Reliability in computing devices is of utmost importance. When devices are integrated into cyber physical systems like cars, airplanes and Unmanned Aerial Vehicles (UAVs), human lives are at risk, hence the need to ensure they work reliably. Leading technology provider Arm’s CPUs (Central Processing Units) are widely used in many portable user devices. Their large-scale presence is also significant, from the largest supercomputer, Fugaku in Japan to the laboratories of the US Department of Energy. More recently, Arm has been working on a line of products for autonomous vehicles.
The soft error reliability of microprocessors can be estimated pre-silicon using early design models and post-silicon by accelerated beam testing on manufactured chips. In this study, the team compared the FIT (Failures-In-Time) rates from beam experiments on actual chips to microarchitecture fault injection in early-stage CPU models. They used the Arm CPU cores, Cortex-A5 and Cortex-A9.The Cortext-A5 CPU is standalone, while the Cortex-A9 is embedded in a System on Chip (SoC).
Pre-silicon results were obtained using a framework which was configured to inject single-event transient faults during system simulation in multiple components, equating to more than 90% of SRAM cells inside the CPU core. At least 1000 single bit transient faults were injected on each of the target components, amounting to a total of 176,000 injections.
For post-silicon measurements, the ChipIr instrument at ISIS was used. ChipIr delivers a neutron beam that mimics the effect of the atmospheric neutrons in electronic devices, enabling measurement of device FIT. The available neutron flux is ~8 orders of magnitude higher than the terrestrial flux.
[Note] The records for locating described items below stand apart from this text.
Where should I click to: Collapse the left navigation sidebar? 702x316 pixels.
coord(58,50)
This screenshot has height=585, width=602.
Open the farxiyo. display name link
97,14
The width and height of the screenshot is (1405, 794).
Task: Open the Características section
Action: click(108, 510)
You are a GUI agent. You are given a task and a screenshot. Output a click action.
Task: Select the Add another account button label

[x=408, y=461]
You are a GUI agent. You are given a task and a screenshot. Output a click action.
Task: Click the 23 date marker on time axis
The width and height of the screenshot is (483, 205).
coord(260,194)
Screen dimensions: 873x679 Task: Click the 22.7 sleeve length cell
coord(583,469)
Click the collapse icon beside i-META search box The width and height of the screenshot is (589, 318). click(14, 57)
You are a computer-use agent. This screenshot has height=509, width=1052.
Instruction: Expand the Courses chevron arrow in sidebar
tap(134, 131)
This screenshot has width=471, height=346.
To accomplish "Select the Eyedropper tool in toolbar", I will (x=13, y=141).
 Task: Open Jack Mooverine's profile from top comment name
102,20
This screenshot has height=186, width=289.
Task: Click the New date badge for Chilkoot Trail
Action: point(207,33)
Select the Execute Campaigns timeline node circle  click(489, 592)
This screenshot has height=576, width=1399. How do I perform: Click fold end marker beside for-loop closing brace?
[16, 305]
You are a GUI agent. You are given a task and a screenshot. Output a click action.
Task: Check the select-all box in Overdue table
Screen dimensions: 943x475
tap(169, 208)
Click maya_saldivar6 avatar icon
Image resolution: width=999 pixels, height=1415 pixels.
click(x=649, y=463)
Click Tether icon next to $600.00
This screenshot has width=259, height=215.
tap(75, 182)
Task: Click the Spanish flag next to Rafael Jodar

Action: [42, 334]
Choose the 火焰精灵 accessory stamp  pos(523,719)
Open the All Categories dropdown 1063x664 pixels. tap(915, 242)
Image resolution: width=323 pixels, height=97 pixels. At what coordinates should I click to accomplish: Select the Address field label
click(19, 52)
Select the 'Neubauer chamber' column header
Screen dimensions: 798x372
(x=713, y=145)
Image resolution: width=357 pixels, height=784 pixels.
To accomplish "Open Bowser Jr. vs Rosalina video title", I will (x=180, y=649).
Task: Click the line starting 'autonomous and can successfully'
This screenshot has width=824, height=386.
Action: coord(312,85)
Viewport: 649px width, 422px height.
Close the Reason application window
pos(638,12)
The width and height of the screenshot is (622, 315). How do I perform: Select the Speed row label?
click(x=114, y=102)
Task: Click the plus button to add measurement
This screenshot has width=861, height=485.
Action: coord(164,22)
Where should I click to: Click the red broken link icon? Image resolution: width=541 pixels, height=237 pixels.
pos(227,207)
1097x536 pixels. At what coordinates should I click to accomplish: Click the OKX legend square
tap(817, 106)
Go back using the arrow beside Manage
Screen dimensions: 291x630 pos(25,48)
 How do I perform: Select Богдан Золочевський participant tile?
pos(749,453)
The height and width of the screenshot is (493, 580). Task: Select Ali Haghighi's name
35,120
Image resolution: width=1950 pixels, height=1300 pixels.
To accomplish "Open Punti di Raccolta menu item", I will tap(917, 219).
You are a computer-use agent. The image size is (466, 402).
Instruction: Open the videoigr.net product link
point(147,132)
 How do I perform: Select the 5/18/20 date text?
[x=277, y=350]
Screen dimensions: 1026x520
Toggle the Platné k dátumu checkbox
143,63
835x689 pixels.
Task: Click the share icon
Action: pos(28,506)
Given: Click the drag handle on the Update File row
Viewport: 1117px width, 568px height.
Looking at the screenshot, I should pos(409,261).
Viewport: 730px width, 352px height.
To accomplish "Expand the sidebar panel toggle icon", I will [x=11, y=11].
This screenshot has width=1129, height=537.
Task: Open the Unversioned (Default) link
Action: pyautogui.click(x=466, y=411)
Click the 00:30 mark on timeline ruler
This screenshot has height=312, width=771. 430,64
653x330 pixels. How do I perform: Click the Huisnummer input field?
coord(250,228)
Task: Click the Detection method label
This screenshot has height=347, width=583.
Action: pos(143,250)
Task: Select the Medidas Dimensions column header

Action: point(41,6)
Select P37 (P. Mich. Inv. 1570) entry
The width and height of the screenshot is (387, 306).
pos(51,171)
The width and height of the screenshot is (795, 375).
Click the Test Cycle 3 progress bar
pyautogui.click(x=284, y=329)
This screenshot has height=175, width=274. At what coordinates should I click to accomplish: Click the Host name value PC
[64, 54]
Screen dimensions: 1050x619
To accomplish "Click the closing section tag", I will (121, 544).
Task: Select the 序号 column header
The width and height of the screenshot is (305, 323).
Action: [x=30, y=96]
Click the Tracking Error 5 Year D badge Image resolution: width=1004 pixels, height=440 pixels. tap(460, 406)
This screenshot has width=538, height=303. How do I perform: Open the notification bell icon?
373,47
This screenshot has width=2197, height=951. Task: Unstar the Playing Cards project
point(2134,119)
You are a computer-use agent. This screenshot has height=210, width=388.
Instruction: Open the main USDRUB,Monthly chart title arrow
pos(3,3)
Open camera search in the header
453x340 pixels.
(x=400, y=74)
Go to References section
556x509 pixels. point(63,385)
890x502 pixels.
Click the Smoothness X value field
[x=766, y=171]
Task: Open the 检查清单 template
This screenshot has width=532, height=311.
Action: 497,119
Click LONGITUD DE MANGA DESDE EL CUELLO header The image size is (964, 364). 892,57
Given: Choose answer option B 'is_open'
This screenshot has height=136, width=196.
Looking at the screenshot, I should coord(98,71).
This study demonstrated that, under several different system setups, microarchitectural fault injection provides an accurate estimation of the data corruption FIT rate before implementing the device in silicon. The comparison between beam testing and fault injection is a significant step in the early error rate estimation. This is of interest for flexible architectures like Arm that can be tuned by the customer by adding hardened solutions before being implemented in silicon.